▶ **EXERCISE DETAILS**
Only these lines, please: the first one of the records through the one containing "Task: Click the NiFi Settings heading", retyped exactly, both ends included and pictures omitted.

(Beginning of DATA SUPPLIED)

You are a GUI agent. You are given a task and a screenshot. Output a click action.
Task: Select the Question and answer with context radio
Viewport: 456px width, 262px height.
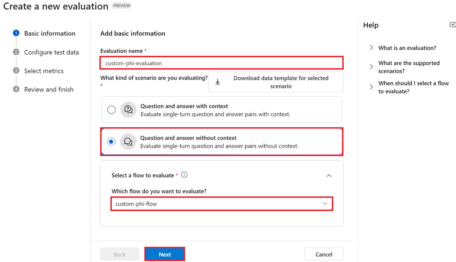coord(111,110)
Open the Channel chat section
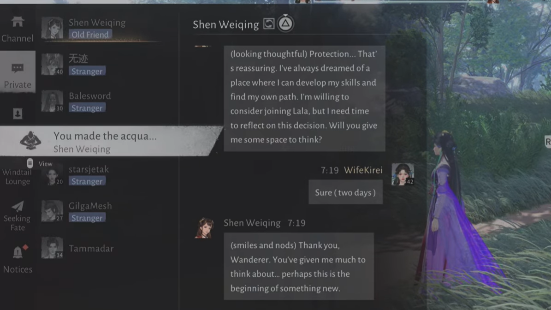Screen dimensions: 551x310 pos(18,29)
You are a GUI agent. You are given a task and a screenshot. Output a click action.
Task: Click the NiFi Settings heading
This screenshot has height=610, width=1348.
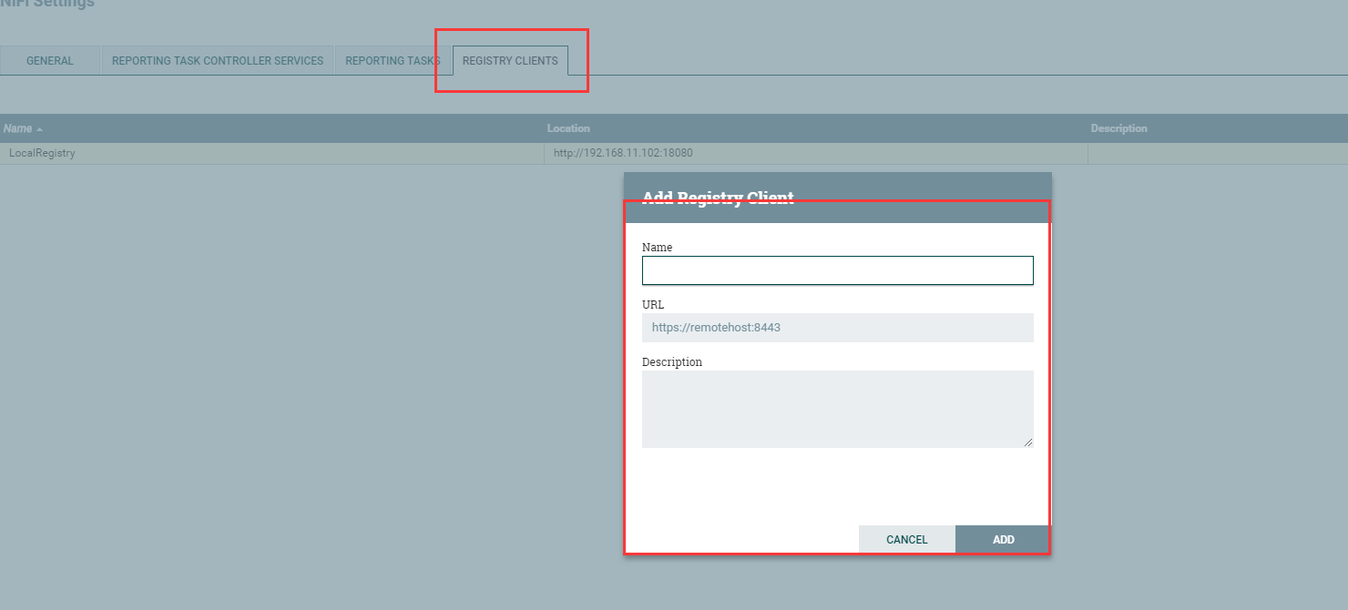pyautogui.click(x=47, y=4)
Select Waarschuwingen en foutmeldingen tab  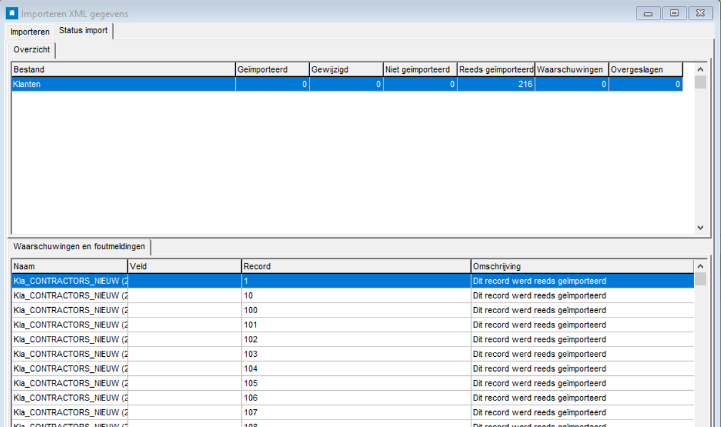[79, 247]
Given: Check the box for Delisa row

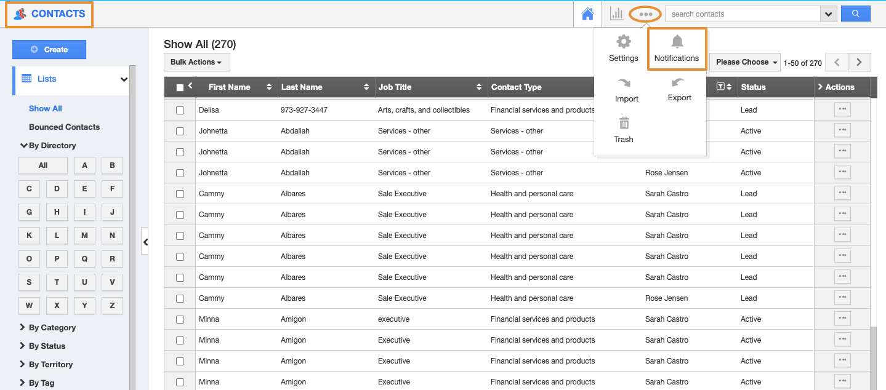Looking at the screenshot, I should [x=180, y=110].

(End of DATA SUPPLIED)

▶ **WRITTEN ANSWER**
You are a GUI agent. You are given a task and a screenshot. Output a click action.
Task: Select the Question and answer with context radio
Viewport: 456px width, 262px height.
coord(111,110)
Open the Channel chat section
Screen dimensions: 551x310 pos(18,29)
You are a GUI agent. You are given a task and a screenshot. Output a click action.
Task: Click the NiFi Settings heading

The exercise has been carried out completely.